▼
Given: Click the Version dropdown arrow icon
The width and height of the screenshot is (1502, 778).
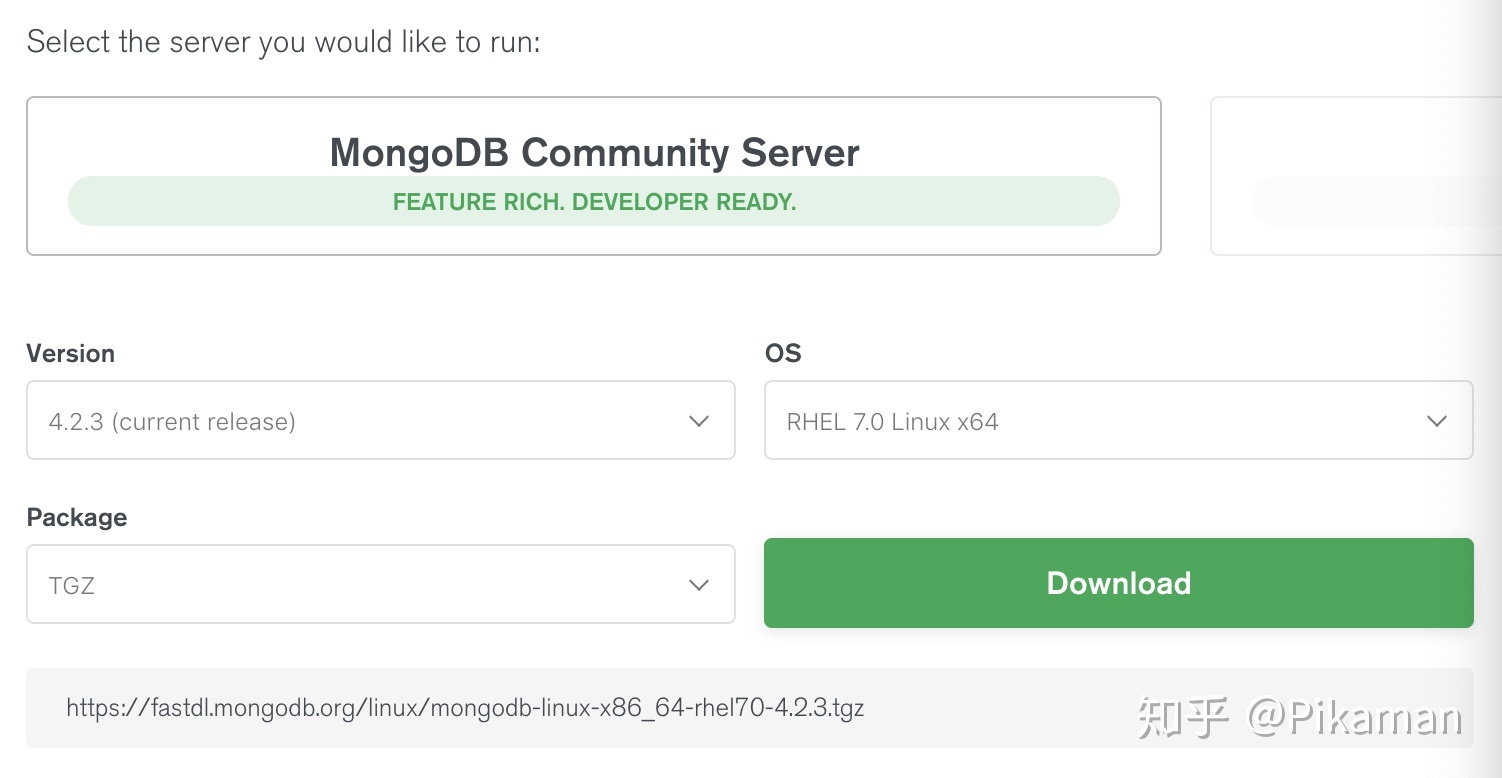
▲
▼
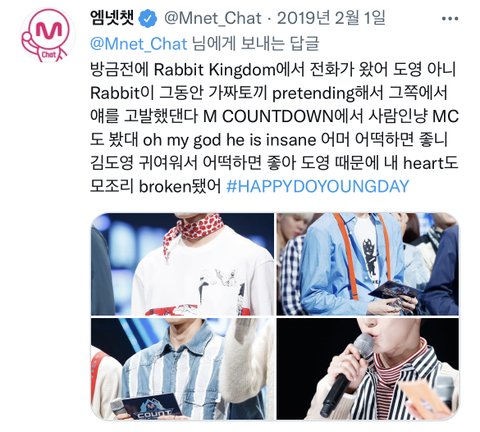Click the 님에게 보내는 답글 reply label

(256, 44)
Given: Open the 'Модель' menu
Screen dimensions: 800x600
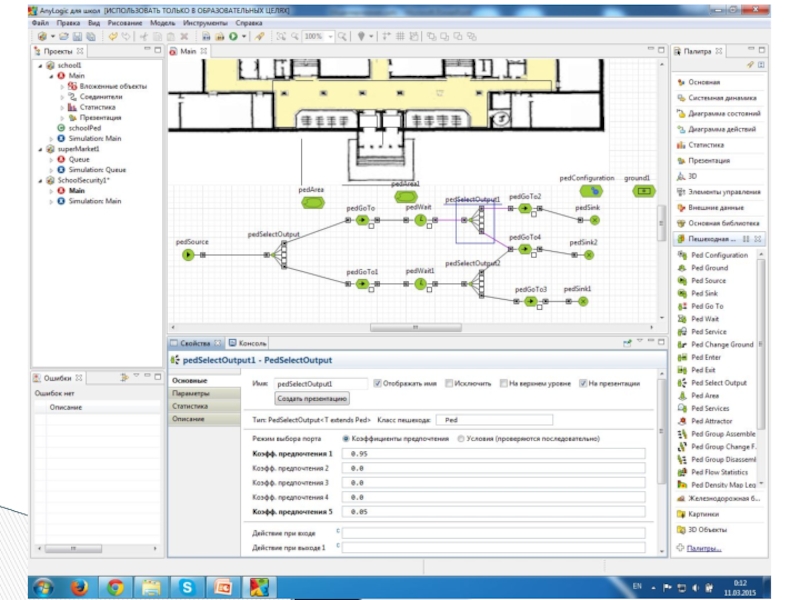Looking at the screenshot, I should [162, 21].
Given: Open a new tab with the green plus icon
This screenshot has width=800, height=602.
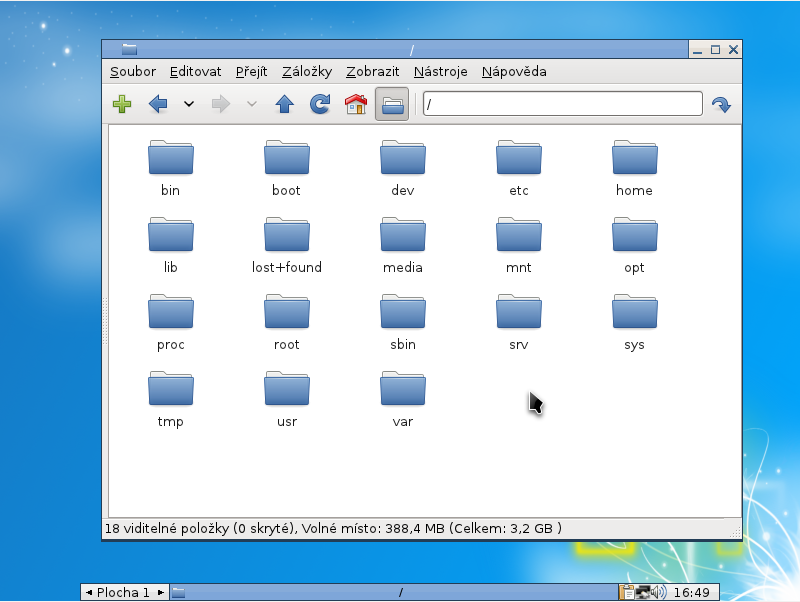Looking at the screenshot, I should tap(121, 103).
▲
Output the lines of the records above exactly as they appear, from the line containing "Given: Click the Version dropdown arrow icon" through the line containing "The width and".

Given: Click the Version dropdown arrow icon
The width and height of the screenshot is (1502, 778).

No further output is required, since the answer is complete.